NMR mapping of the highly flexible regions of 13 C/ 15 N-labeled antibody TTAC-0001-Fab

Monoclonal antibody (mAb) drugs are clinically important for the treatment of various diseases. TTAC-0001 is under development as a new anti-cancer antibody drug targeting VEGFR-2. As the less severe toxicity of TTAC-0001 compared to Bevacizumab, likely due to the decreased in vivo half-life, seems to be related to its structural flexibility, it is important to map the exact flexible regions. Although the 13 C/ 15 N-labeled protein is required for NMR analyses, it is difficult to obtain antibody fragments (Fab and scFv) containing disulfide bonds through general cytosolic expression in Escherichia coli ( E. coli ).

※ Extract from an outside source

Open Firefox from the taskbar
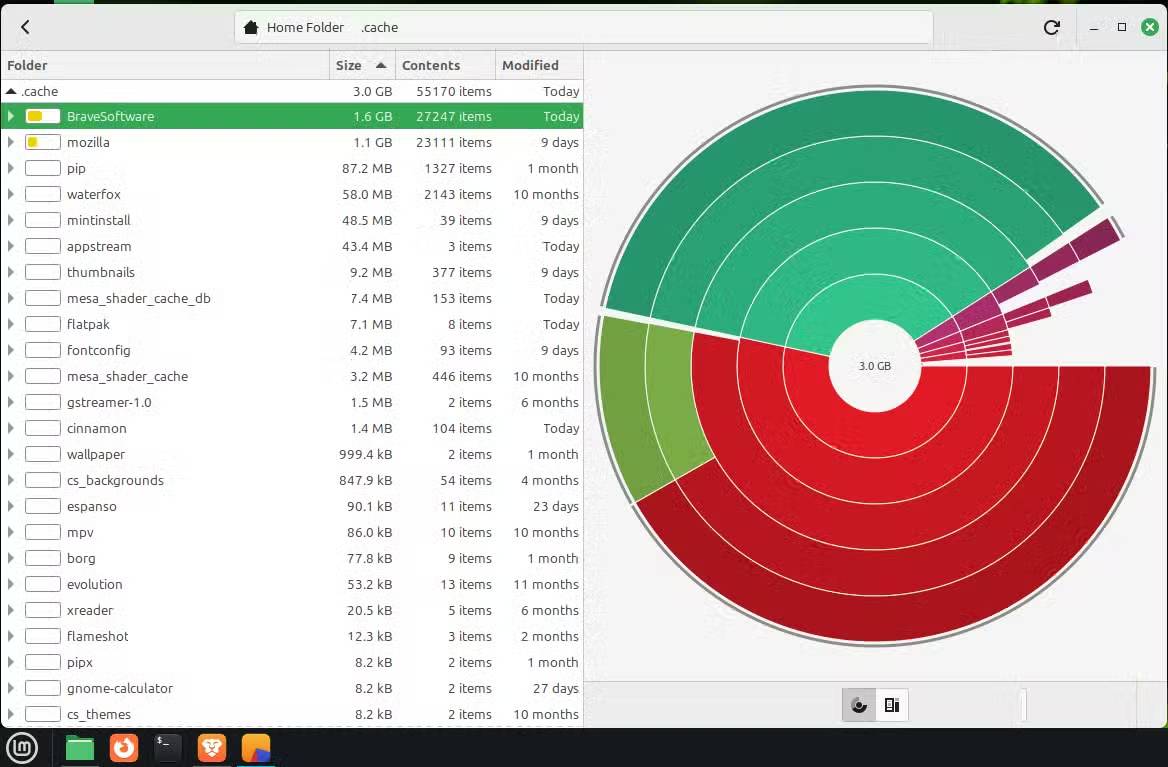 coord(124,747)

Here, we notably increased the periplasmic expression of the 13 C/ 15 N-labeled TTAC-0001-Fab ( 13 C/ 15 N-TTAC-Fab) through simple isopropyl β-D-1-thiogalactopyranoside (IPTG)-induction at an increased optical density (1.5 OD 600nm ). Through NMR triple resonance experiments, two loop insertions (LI-1 between the V H and C H 1; LI-2 between the V L and C L ) were confirmed to be highly flexible. The additional LIs could be another way to engineer the antibody by changing the pharmacokinetic properties.